Research
Phenomenology of Negative Symptoms
Phenomenology of Negative Symptoms
Phenomenology of Negative Symptoms
Our research on phenomenology has focused on determining: 1) whether negative symptoms are best conceptualized as a categorical, dimensional, or hybrid construct; 2) how many domains are part of the negative symptom construct. Our findings indicate that negative symptoms are a hybrid dimensional-categorical construct, such that people with schizophrenia differ in kind above a certain symptom threshold that is predictive of individual differences in the severity of several external correlates. Early work that we and others conducted on the factor structure of negative symptoms supported a two dimensional conceptualization. However, most recently, we have found that the construct is best considered in relation to 5 domains (anhedonia, avolition, asociality, blunted affect, alogia); this finding has been replicated using multiple mathematical techniques (e.g., CFA and network analysis), using multiple scales (BNSS, CAINS, SANS), across multiple cultures, both sexes, and all phases of illness (prodromal, first episode, chronic) suggesting that the 5 domain conceptualization is robust. Recently, we have been examining whether these 5 domains have distinct pathophysiological mechanisms and clinical correlates to determine whether a change is needed for DSM-5 negative symptom diagnostic criteria and whether the 5 domains reflect distinct treatment targets.
Assessment of Negative Symptoms
Phenomenology of Negative Symptoms
Phenomenology of Negative Symptoms
The development of next-generation negative symptom assessments has been another key focus of research in the CAN Lab. In 2005, NIMH held a consensus development conference on negative symptoms. A key conclusion of this meeting was that new rating scales were needed to increase chances of observing treatment effects. Two second generation negative symptom rating scales resulted from this initiative. Dr. Strauss was co-developer of one of these scales, the Brief Negative Symptom Scale (BNSS), and served as PI on multiple studies validating the scale. Dr Strauss has also led efforts in translating the BNSS into over a dozen languages and facilitating its primary intended use as an outcome measure in industry sponsored clinical trials. Most recently, he co-developed and validated a new scale for those at high-risk, the Negative Symptom Inventory- Psychosis Risk, which is being examined in an R01 from NIMH. He has also begun developing and validating novel digital phenotyping measures of negative symptoms that likely reflect the third generation of negative symptom assessment (e.g., geolocation, accelerometry, ambient sound, measures of facial and vocal affect recorded from ambulatory videos). We are pioneering big data analytic approaches for evaluating digital phenotyping data.

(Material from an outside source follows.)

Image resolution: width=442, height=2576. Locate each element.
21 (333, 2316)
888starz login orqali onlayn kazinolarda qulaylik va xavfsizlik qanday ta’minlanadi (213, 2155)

Etiology of Negative Symptoms
Treatment of Negative Symptoms
Treatment of Negative Symptoms
The primary focus of our research is on identifying mechanisms underlying negative symptoms. Our initial studies examined the most straightforward explanation for avolitional symptoms in schizophrenia- that individuals fail to engage in activities because they do not find them rewarding; however, this hypothesis was not supported because subjective and neurophysiological response to rewarding stimuli is intact in schizophrenia. This finding lead us to explore why apparently normal hedonic responses do not translate into goal-directed behavior in schizophrenia. We have demonstrated that abnormalities in several aspects of reward processing (e.g., reinforcement learning, effort-cost computation, value representation, uncertainty-driven exploration) that are driven by aberrant cortico-striatal interactions may prevent intact hedonic responses from influencing decision-making processes that are needed to initiate motivated behavior. We have also demonstrated that avolition is associated with dysfunctional cognition-emotion interactions (e.g., memory, attention), emotion regulation abnormalities, social cognition impairments, a reduction in the positivity offset, and anhedonic beliefs. In the past few years, we have expanded our work on the etiology of negative symptoms into the psychosis prodrome, where we have found that reward processing deficits predict the severity of negative symptoms in at-risk youth. However, due to the greater propensity for depression in this phase of illness, hedonic deficits play a greater role in negative symptoms in the prodrome than in schizophrenia, propagating forward and creating deficits in other aspects of reward processing that also occur in schizophrenia. We are currently conducting longitudinal studies to determine which reward processing mechanisms associated with negative symptoms predict the emergence of psychotic disorders versus other conditions (e.g., depression) in youth at clinical high-risk for psychosis in the CAPR R01. Most recently, we are exploring a novel "bioecosystem" theory of negative symptoms that proposes interactions between person-level biological and psychological factors with environmental systems (microsystem, mesosystem, exosystem, and macrosystem) that cause or maintain negative symptoms.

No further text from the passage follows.